The VA loan was designed to offer long-term financing to eligible American veterans or their surviving spouses (provided they do not remarry). The basic intention of the VA direct home loan program is to supply home financing to eligible veterans in areas where private financing is not generally available and to help veterans purchase properties with no down payment. Eligible areas are designated by the VA as housing credit shortage areas and are generally rural areas and small cities and towns not near metropolitan or commuting areas of large cities.

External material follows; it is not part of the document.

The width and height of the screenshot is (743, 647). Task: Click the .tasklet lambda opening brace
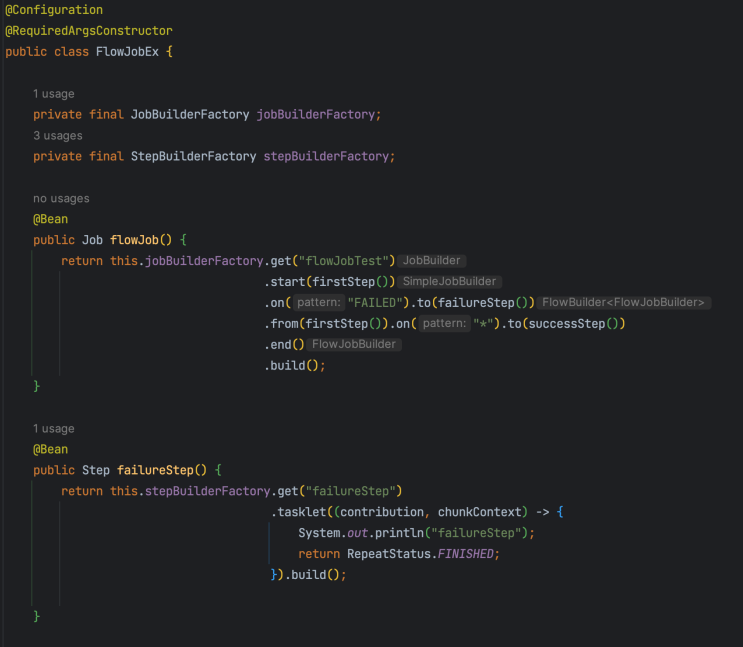560,512
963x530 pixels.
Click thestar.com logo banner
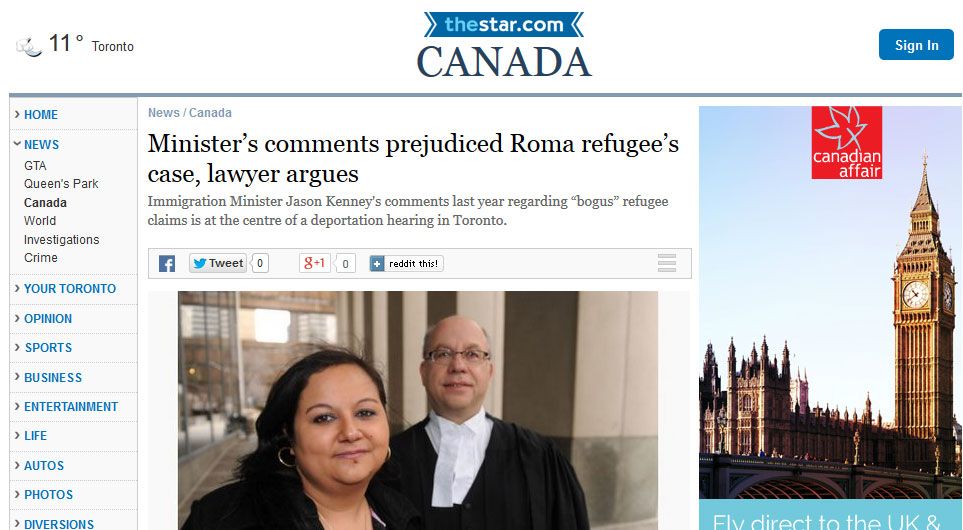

The VA loan allows veterans 103.3 percent financing without private mortgage insurance or a 20 percent second mortgage and up to $6,000 for energy efficient improvements. A VA funding fee of 0 to 3.3% of the loan amount is paid to the VA; this fee may also be financed. In a purchase, veterans may borrow up to 103.3% of the sales price or reasonable value of the home, whichever is less. Since there is no monthly PMI, more of the mortgage payment goes directly towards qualifying for the loan amount, allowing for larger loans with the same payment. In a refinance, where a new VA loan is created, veterans may borrow up to 100% of reasonable value, where allowed by state laws. In a refinance where the loan is a VA loan refinancing to VA loan (IRRRL Refinance), the veteran may borrow up to 100.5% of the total loan amount. The additional .5% is the funding fee for an VA Interest Rate Reduction Refinance.
VA loans allow veterans to qualify for loan amounts larger than traditional Fannie Mae / conforming loans. VA will insure a mortgage where the monthly payment of the loan is up to 41% of the gross monthly income vs. 28% for a conforming loan assuming the veteran has no monthly bills.
The maximum VA loan guarantee varies by county. As of 1 January 2012, the maximum VA loan amount with no down payment is usually $417,000, although this amount may rise to as much as $1,094,625 in certain specified “high-cost counties”.